By Michele Maatouk
Date: Thursday 20 Nov 2025
(Sharecast News) - Broker Shore Capital lifted its recommendation on CMC Markets to 'buy' from 'hold' on Thursday and upped its price target to 330p from 280p after the spread betting firm lifted its outlook for full-year net operating income following a better-than-expected first half.
CMC now expects net operating income to be about 10% ahead of current market expectations of £353.9m for FY2026.
Shore Capital said: "CMC has published interim results where the outlook is significantly better than we expected, whilst H2F is off to a strong start.
"Today's statement shows how the significant investment CMC has made over the past few years is now beginning to bear fruit in terms of earnings contribution, whilst showcasing CMC's impressive technological capabilities, which provide optionality for future growth."
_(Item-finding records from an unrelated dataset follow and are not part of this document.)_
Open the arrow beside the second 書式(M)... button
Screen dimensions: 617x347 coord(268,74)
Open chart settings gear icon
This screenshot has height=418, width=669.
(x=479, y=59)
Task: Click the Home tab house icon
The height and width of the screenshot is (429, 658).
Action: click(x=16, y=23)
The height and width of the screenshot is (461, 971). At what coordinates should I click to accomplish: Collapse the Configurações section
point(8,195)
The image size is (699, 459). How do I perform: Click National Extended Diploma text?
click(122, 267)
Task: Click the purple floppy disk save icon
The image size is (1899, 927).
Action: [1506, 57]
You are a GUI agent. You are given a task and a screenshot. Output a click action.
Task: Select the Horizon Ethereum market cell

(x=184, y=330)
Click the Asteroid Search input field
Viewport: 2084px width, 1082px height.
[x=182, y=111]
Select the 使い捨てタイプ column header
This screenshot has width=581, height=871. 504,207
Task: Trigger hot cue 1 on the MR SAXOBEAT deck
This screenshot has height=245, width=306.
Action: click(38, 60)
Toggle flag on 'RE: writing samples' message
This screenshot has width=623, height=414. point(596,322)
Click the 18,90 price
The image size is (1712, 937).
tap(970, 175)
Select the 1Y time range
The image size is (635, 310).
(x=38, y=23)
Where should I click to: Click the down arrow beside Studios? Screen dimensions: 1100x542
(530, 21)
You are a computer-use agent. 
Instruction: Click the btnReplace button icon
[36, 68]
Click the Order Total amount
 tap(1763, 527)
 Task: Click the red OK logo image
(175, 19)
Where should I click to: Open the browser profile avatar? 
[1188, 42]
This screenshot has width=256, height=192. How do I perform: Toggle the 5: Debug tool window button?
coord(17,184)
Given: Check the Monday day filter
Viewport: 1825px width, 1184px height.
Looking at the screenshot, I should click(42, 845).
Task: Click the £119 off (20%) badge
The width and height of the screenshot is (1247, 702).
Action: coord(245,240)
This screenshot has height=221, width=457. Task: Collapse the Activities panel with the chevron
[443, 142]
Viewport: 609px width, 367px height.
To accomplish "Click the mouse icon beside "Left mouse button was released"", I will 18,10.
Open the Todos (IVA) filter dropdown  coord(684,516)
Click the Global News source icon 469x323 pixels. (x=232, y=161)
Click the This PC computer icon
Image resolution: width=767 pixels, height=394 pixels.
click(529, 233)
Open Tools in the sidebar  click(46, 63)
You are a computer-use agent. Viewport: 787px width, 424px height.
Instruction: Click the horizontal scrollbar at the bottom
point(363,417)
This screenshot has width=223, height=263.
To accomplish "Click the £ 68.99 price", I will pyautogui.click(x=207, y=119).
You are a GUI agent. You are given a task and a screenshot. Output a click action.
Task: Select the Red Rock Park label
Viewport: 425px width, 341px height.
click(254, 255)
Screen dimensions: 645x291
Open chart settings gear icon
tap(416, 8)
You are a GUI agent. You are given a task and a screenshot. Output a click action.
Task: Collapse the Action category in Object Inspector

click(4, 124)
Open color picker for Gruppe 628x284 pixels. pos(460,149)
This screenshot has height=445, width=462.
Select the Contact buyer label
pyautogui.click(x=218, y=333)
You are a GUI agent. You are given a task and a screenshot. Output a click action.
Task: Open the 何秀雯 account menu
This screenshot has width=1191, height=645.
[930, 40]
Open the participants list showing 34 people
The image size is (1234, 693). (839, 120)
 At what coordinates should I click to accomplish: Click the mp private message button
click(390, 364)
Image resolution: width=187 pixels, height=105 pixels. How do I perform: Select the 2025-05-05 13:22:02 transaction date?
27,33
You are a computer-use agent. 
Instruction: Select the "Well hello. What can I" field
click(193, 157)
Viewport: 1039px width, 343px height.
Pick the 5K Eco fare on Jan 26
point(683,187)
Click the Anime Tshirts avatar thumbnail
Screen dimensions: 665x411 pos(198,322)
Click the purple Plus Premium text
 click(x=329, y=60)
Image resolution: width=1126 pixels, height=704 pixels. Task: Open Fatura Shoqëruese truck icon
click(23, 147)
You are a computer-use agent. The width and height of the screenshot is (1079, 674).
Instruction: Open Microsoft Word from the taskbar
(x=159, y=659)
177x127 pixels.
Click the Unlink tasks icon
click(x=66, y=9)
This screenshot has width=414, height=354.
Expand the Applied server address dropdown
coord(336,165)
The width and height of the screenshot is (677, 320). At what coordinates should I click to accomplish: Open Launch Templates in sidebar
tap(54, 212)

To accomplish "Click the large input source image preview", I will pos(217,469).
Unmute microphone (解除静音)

Shore said it was making material upgrades to its forecast after the interims.
For FY2026, Shore now expects trading net revenue of £293.7m, up from an estimate of £254.8m previously. It lifted its forecast for total revenue to £388.7m from £355.3m and its forecast for adjusted pre-tax profit by 25% to £118.3m.
For FY2027, it lifted its estimate for trading net revenue by 17% to £310.8m and its forecast for total revenue by 11% to £412.3m. It now expects adjusted pre-tax profit of £126.9m, up from £101.m.
Shore said the share price performance over the past year has been disappointing, which is a reflection of delays in CMC's ability to monetise the significant investment it has made over the past few years and poor management of earnings expectations, which has resulted in an extended period of downgrades.
"As this investment finally begins to bear fruit, we model higher revenue, which drives material EPS and DPS upgrades. The B2B partnership pipeline suggests scope for further upside in our revenue forecasts, so we tentatively ask ourselves if CMC is once again in the foothills of an EPS upgrade cycle?
"On our revised forecasts, CMC trades on a 12m forward P/E of circa 6x with dividend yield more than 7%, making it the lowest rated of the UK-listed leveraged trading stocks."
At 1250 GMT, CMC shares were up 28% at 265.50p.